__Activity__
Give the number of lines in the data below where the word "Given" appears, and nothing besides.

__Records supplied__
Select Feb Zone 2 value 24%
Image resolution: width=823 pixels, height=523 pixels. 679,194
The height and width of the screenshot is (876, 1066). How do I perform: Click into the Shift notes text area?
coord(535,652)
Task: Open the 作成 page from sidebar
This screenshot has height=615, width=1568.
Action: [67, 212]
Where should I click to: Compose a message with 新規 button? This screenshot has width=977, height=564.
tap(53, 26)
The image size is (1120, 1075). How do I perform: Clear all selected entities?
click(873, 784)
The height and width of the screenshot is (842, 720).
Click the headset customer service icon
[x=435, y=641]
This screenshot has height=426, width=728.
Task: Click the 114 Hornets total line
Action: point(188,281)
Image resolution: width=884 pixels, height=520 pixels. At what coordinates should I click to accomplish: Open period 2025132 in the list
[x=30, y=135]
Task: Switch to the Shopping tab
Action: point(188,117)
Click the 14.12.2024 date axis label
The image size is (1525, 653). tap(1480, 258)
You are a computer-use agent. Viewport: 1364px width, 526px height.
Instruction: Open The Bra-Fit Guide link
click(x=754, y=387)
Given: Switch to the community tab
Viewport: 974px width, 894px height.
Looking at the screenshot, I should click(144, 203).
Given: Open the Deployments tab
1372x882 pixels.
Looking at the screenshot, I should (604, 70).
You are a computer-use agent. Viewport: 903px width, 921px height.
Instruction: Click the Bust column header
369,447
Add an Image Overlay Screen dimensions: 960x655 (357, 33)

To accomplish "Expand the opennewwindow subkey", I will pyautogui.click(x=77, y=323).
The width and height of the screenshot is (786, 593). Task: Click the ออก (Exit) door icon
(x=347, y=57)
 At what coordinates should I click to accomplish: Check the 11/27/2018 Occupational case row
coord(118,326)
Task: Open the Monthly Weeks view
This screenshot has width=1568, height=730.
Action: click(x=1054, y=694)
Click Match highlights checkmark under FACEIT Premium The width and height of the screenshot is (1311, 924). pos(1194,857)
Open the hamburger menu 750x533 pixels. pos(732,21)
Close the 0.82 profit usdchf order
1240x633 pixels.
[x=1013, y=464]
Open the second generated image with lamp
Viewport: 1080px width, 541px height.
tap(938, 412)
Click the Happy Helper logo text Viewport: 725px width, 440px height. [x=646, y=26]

__Written reply__
2